WHAT YOU ARE ASKED TO DO:
All lines from the one containing "The width and" through the final line of the material below must appear exactly as they are, with nothing else.

EXTRACTED MATERIAL:

◇ ◇ ◇ ◇

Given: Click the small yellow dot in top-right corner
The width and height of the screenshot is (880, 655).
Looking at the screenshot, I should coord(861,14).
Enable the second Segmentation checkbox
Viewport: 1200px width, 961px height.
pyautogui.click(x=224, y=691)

◇ ◇ ◇ ◇

TASK ANSWER:
The width and height of the screenshot is (880, 655).
Looking at the screenshot, I should coord(861,14).
Enable the second Segmentation checkbox
Viewport: 1200px width, 961px height.
pyautogui.click(x=224, y=691)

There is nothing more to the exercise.